**Work to be completed**
Show each line from the listing that includes the word "computer".

**Source data**
"""

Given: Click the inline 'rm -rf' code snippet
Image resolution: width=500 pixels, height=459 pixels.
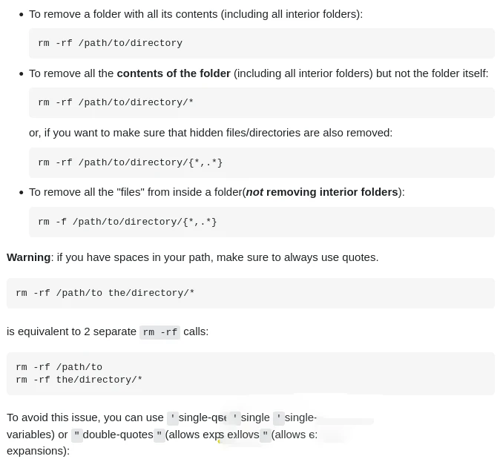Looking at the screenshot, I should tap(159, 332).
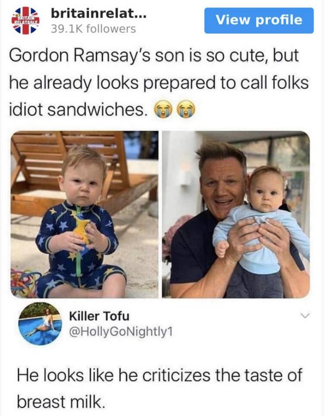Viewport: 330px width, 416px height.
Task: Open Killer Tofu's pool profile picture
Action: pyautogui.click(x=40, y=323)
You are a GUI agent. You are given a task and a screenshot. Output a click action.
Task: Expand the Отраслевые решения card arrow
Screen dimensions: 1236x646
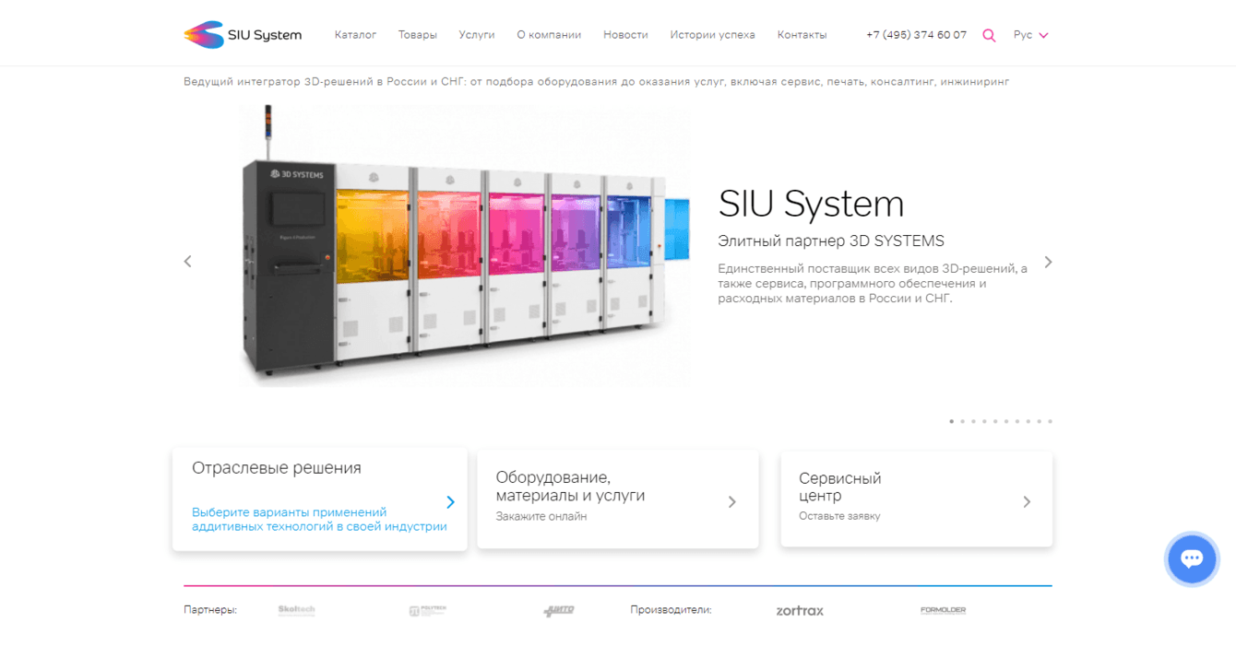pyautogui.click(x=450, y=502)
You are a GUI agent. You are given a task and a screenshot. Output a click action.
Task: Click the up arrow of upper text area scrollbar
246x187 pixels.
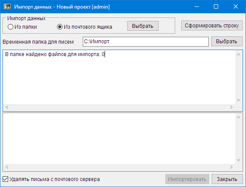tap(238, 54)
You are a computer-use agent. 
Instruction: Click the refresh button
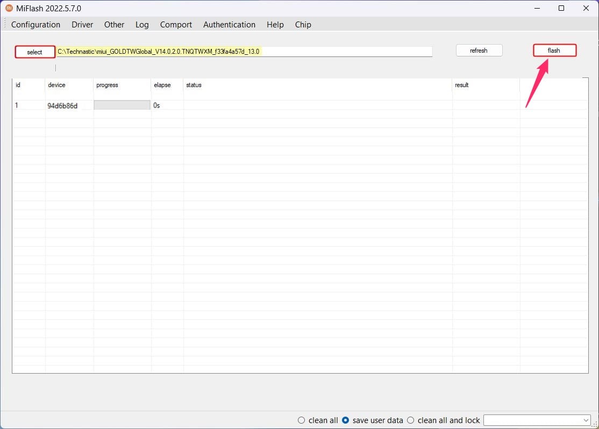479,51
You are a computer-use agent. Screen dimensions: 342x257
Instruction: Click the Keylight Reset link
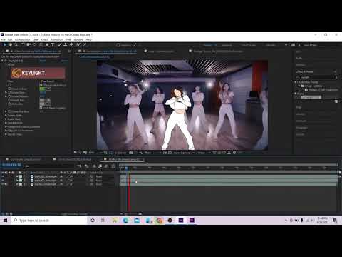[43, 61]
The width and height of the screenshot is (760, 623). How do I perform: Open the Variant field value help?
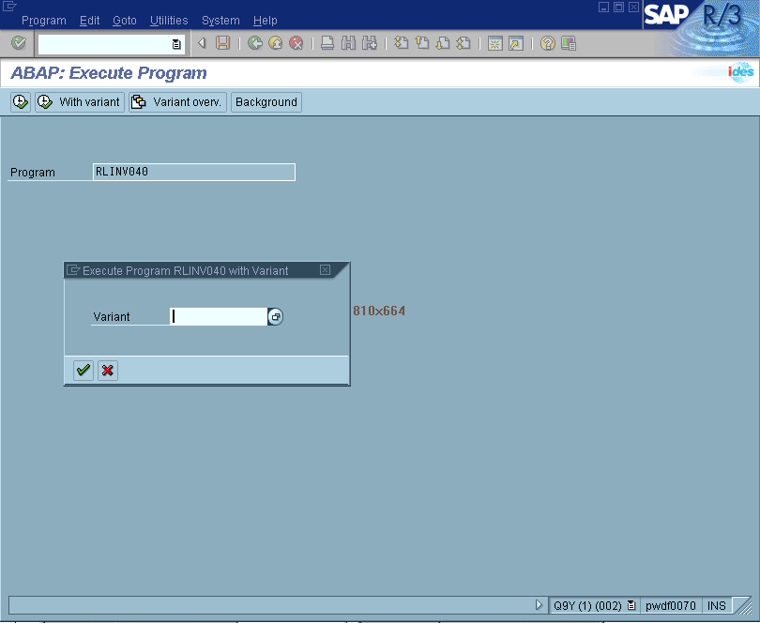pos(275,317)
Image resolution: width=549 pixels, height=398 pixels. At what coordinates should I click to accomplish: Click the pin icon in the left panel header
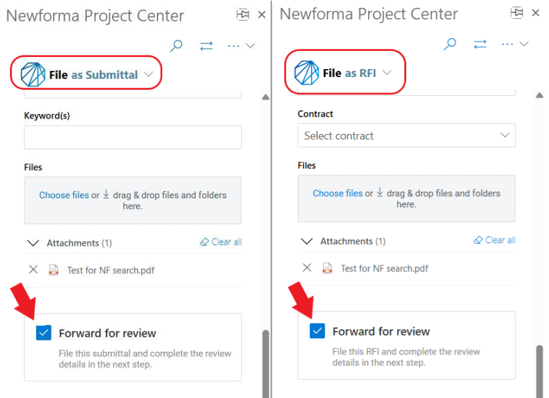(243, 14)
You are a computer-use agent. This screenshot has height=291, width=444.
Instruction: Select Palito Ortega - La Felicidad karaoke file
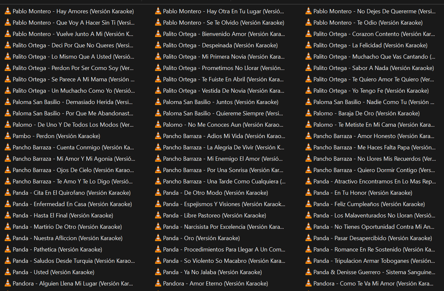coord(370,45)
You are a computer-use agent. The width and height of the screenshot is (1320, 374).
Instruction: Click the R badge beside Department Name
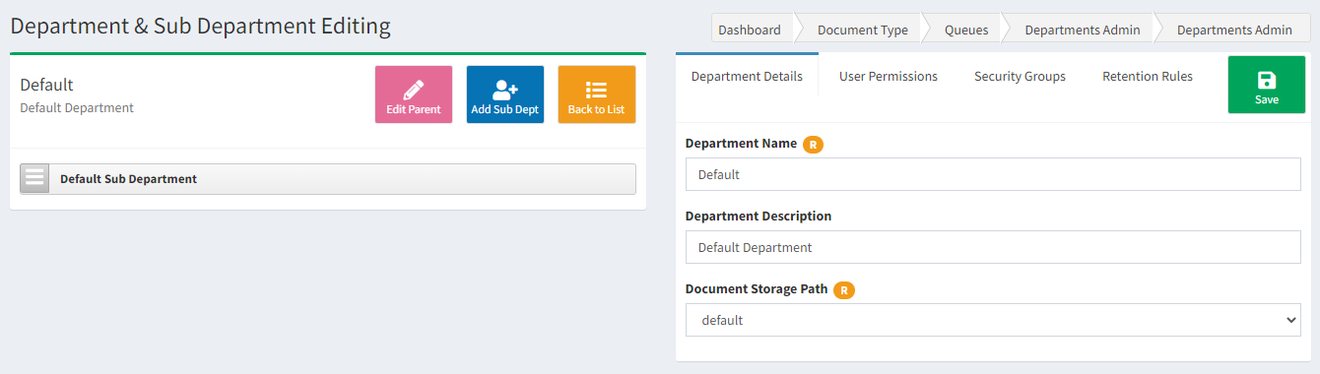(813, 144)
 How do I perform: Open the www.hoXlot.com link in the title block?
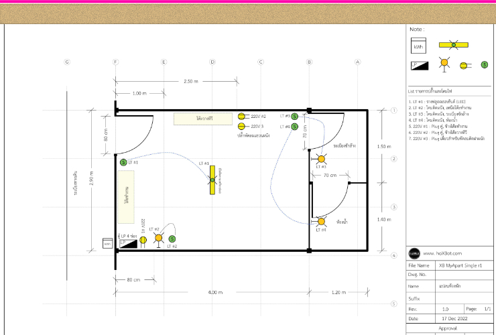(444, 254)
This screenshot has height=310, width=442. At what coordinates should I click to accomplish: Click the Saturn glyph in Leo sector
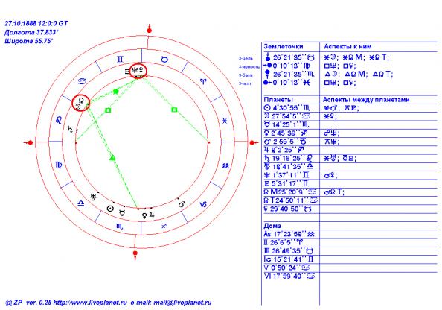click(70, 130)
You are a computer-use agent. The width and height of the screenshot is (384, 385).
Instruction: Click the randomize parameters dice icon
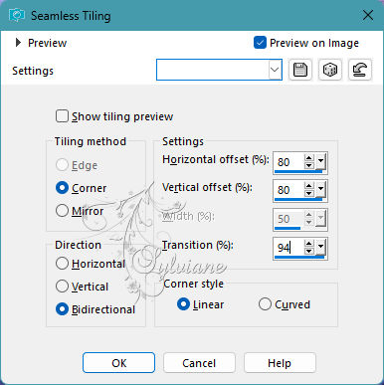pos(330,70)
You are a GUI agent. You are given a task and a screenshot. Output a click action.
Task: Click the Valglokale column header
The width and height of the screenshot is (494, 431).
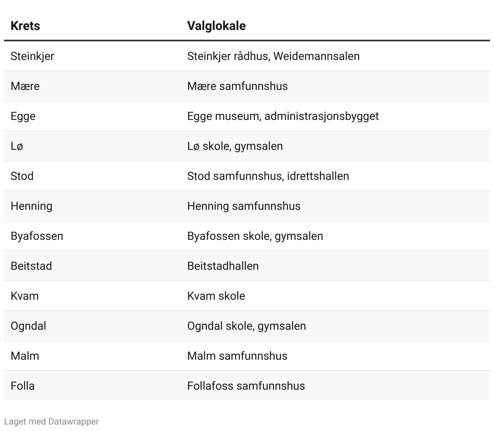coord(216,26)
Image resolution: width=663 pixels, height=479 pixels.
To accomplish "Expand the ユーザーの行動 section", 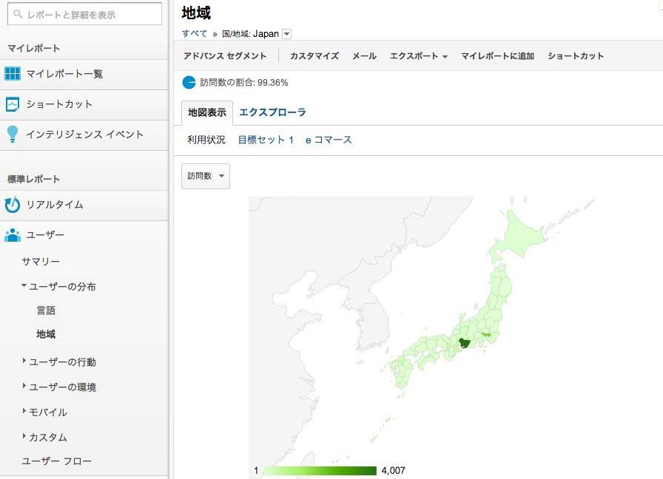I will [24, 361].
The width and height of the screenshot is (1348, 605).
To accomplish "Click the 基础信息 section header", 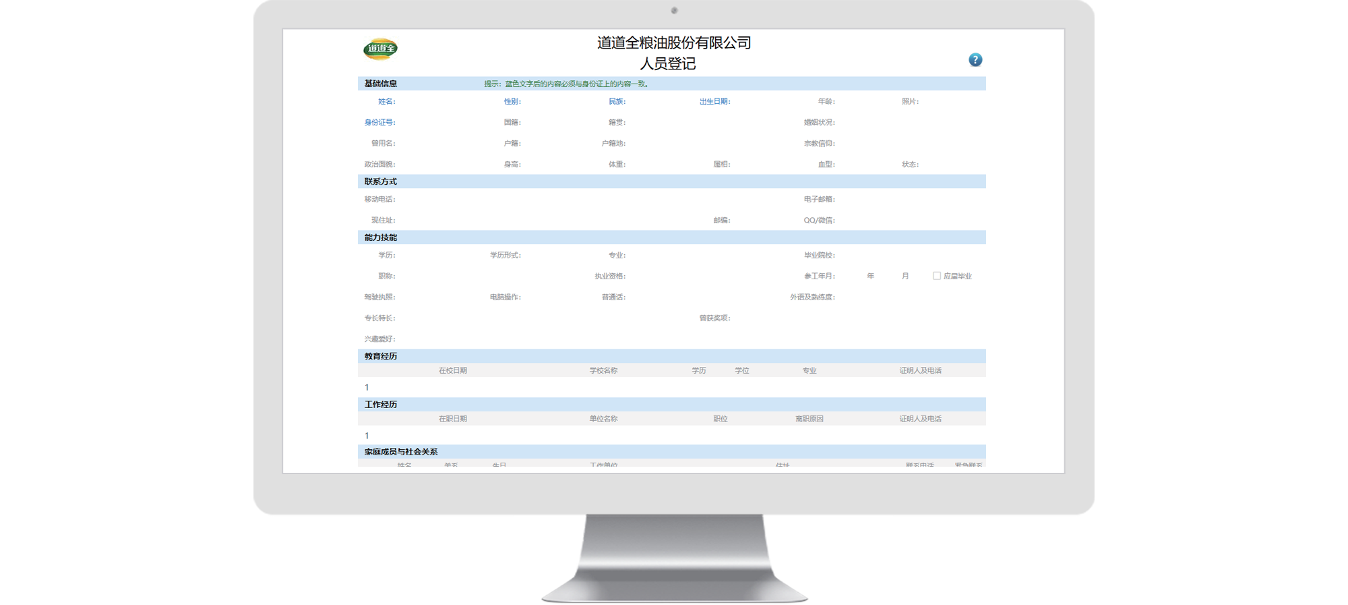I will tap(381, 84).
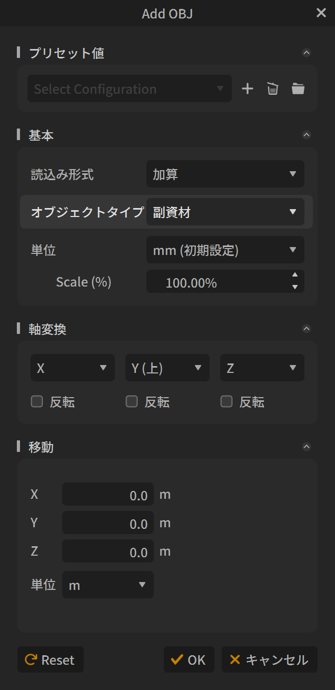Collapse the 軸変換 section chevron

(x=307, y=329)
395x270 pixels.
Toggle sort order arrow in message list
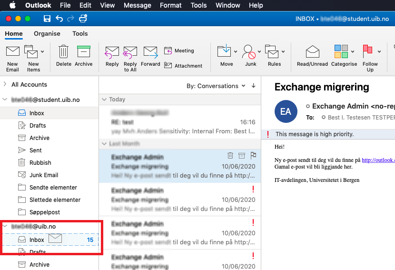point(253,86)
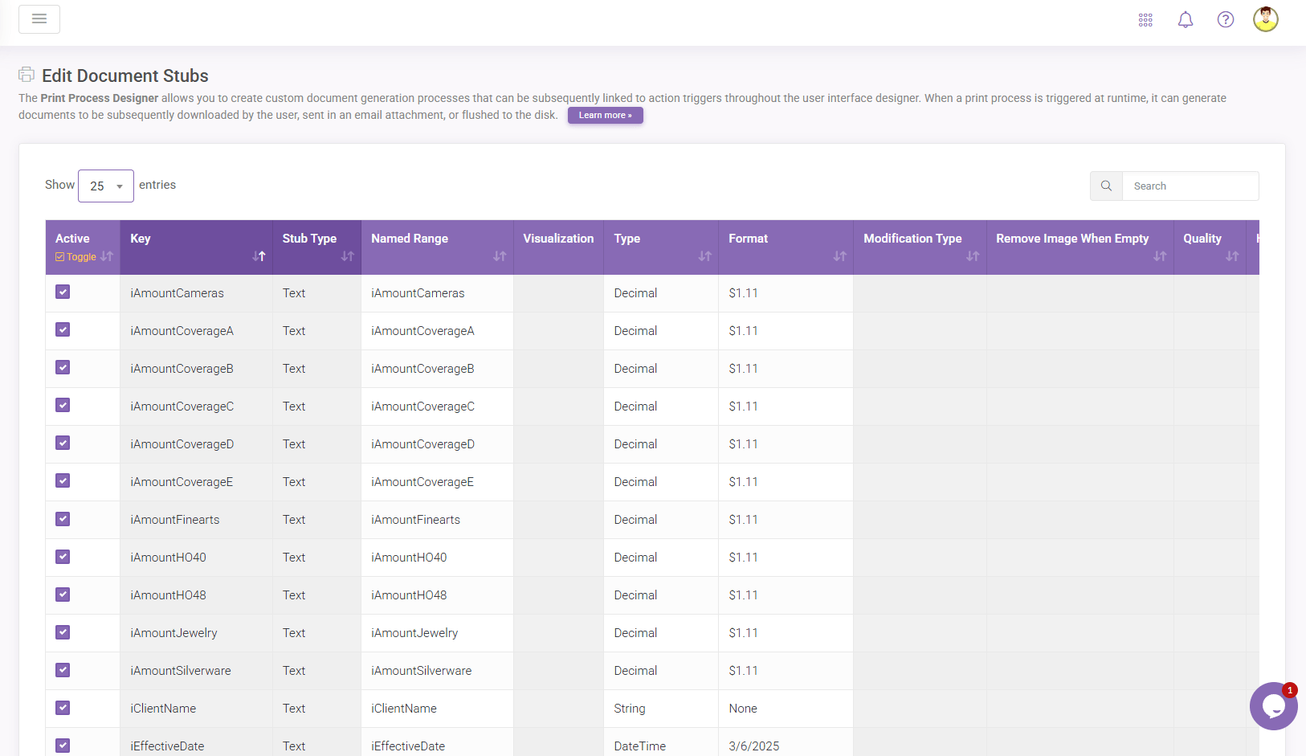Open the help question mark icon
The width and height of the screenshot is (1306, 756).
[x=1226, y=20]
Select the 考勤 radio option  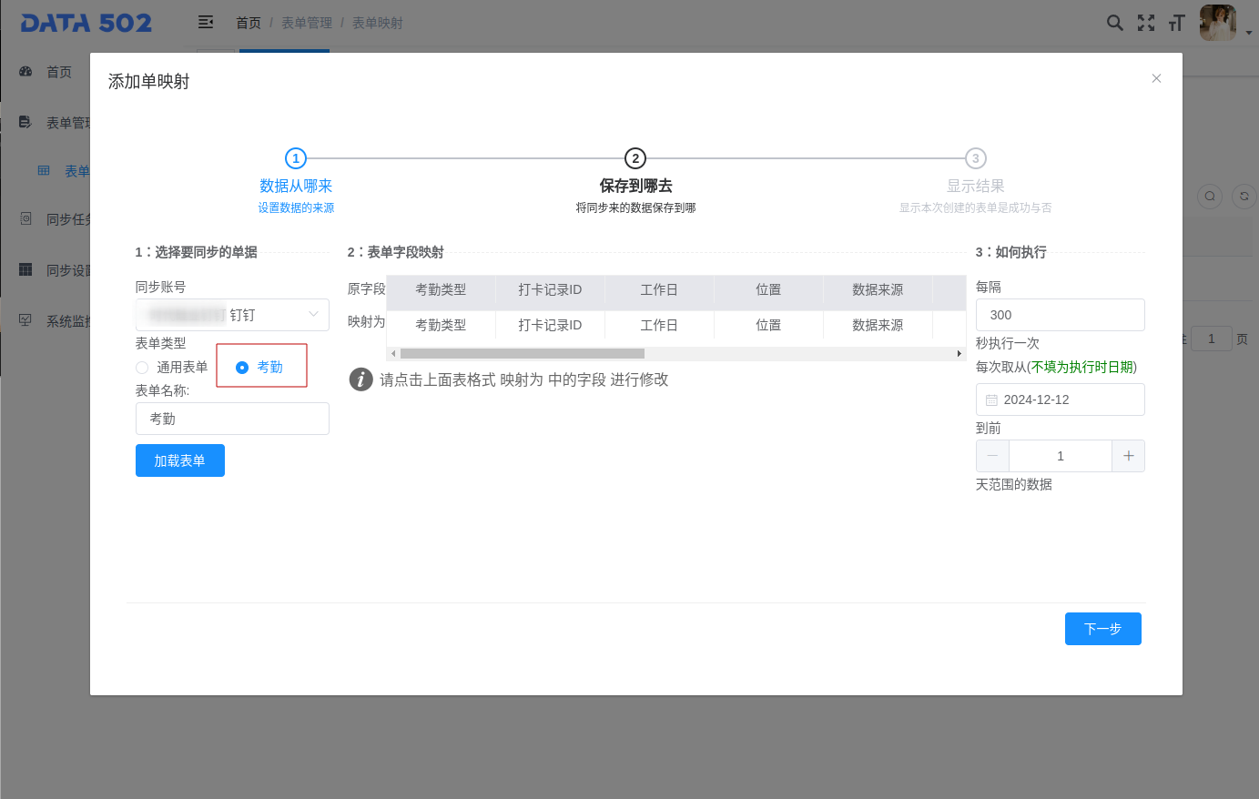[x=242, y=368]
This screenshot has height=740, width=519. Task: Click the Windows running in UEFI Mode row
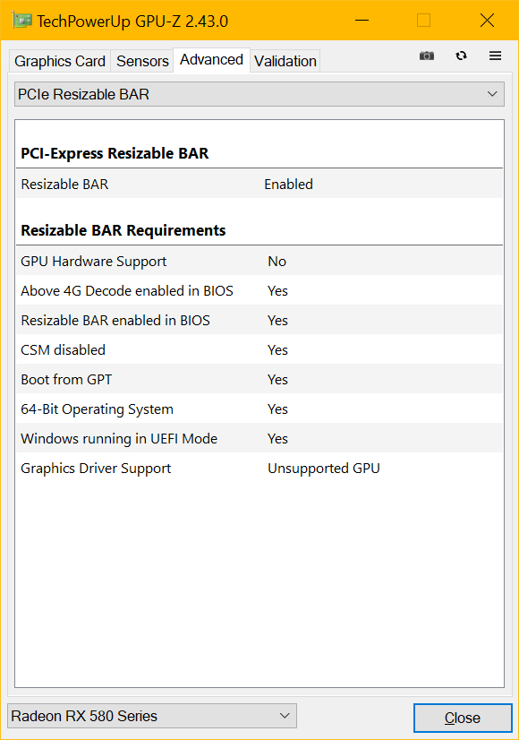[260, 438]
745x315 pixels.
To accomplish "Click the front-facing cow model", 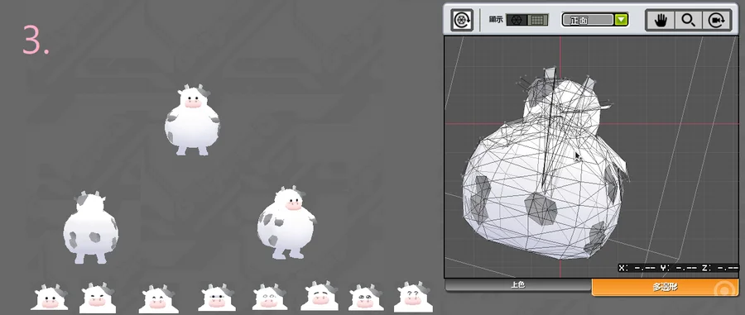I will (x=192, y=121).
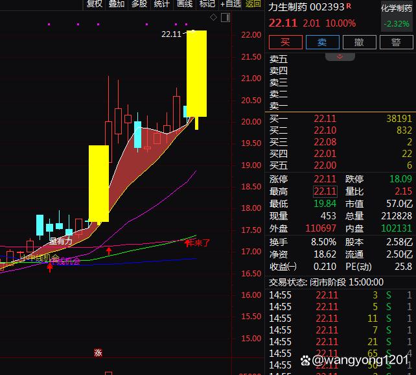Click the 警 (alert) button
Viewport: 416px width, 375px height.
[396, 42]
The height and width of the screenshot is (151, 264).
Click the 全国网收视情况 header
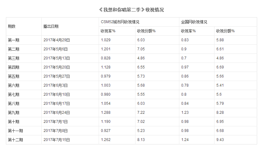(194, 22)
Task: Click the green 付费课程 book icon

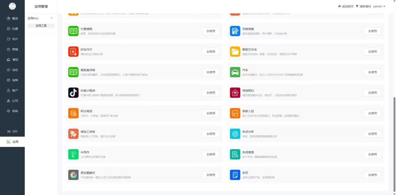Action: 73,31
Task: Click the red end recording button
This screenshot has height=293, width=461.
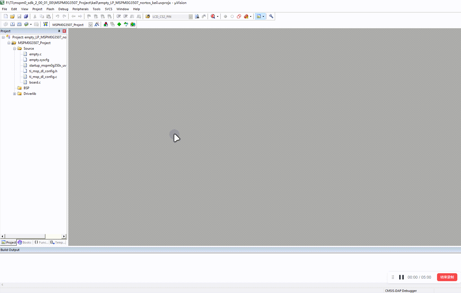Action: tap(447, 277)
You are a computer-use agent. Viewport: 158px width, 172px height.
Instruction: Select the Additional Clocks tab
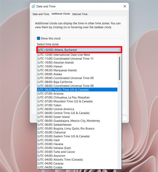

"""

**Exercise response**
You are a computer-use agent. 
You are a computer-use agent. Screen dimensions: 342x257
You are a computer-use agent. This screenshot has height=291, width=444.
You are a computer-use agent. The width and height of the screenshot is (1320, 374).
You are a computer-use agent. The width and height of the screenshot is (384, 385).
You are a computer-use agent. Viewport: 158px width, 172px height.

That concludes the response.